Nuno Melo afirmou que o diploma anunciado pelo Governo “vai além” da diretiva europeia que é transposta para a lei portuguesa, sob as críticas de caçadores a colecionadores e armeiros.

O exemplo é a limitação do número de armas detida por cada pessoa, lembrando o vice-presidente do CDS que, por exemplo, na caça, um tipo de arma pode não ser suficiente para caça grossa ou às perdizes.

Para Nuno Melo, este é um setor que está muito regulamentado, emprega muitas pessoas e que paga impostos. O eurodeputado contestou a ideia lida nos “títulos de jornais” de que o Governo quer “500 mil armas de circulação”.

Hoje em dia, com a lei em vigor, quem quer ter uma arma em casa, mas não a utiliza, é obrigado a tê-la num cofre, uma licença de detenção, que é controlada pelas forças policiais, argumentou.

E quanto ao risco que estas armas representam para a sociedade, Nuno Melo afirmou que são muito menos os roubos de “casas de particulares” do que de quartéis e esquadras policiais, dando o exemplo do roubo de pistolas “Glock” e de armamento dos paióis do Exército, em Tancos.

E até ironizou que não é por haver “muitos crimes cometidos com facas de cozinha e até com carros” que o Governo vai legislar que “se tem que usar talheres de plástico ou que as pessoas vão deixar de poder ter determinado número de veículos nas suas garagens”.

Na audição pública, o CDS quer ouvir 15 associações do setor, de proprietários rurais aos caçadores, proprietários e colecionadores, e sugere que os membros da maioria de esquerda participem também nos trabalhos.

Nuno Melo afirmou que “muito do que é agora proposto foi tentado” em 2006, quando ele estava no parlamento, mas deputados do PS que conheciam o setor, como Sónia Sanfona e Manuel Alegre, ele próprio um caçador, se opuseram às mudanças.

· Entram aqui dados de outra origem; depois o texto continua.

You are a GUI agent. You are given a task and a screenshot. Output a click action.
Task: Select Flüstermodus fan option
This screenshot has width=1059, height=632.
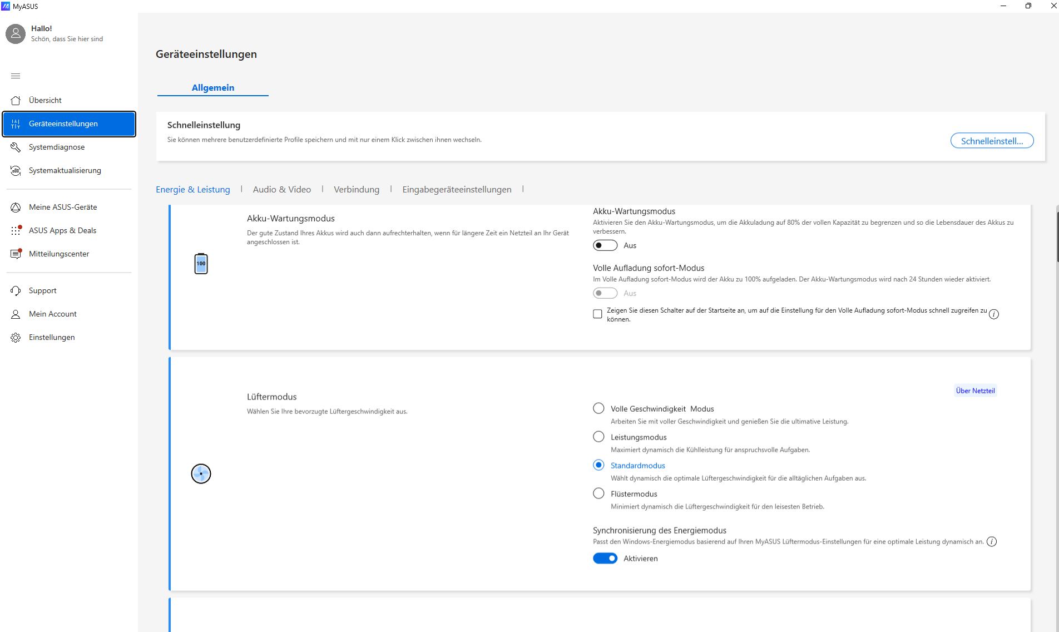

Em agosto, a secretária de Estado Adjunta e da Administração Interna, Isabel Oneto, afirmou que a nova Lei das armas, que pretende limitar o número de armas na posse das pessoas e eliminar a figura de detenção de arma, deverá ser remetida à Assembleia da República em setembro.

Com a entrada em vigor da nova lei, depois de ser aprovada pela Assembleia da República, há questões que não são imediatas, como o fim da possibilidade de detenção de arma no domicílio.

Isabel Oneto explicou que esta decorre de uma licença de 10 anos e que se alguém tirou essa licença em 2018 só em 2028 ela não será renovada.

Em Portugal é possível ter uma arma no caso de caçadores, praticantes de desporto com armas, colecionadores ou para defesa pessoal.

O governo quer que, nessas situações, seja permitida a posse da arma se ela for desativada. Caso contrário pode também deixá-la à guarda da polícia ou de um armeiro.

A nova lei limita também a 25 o número de armas que cada caçador pode ter.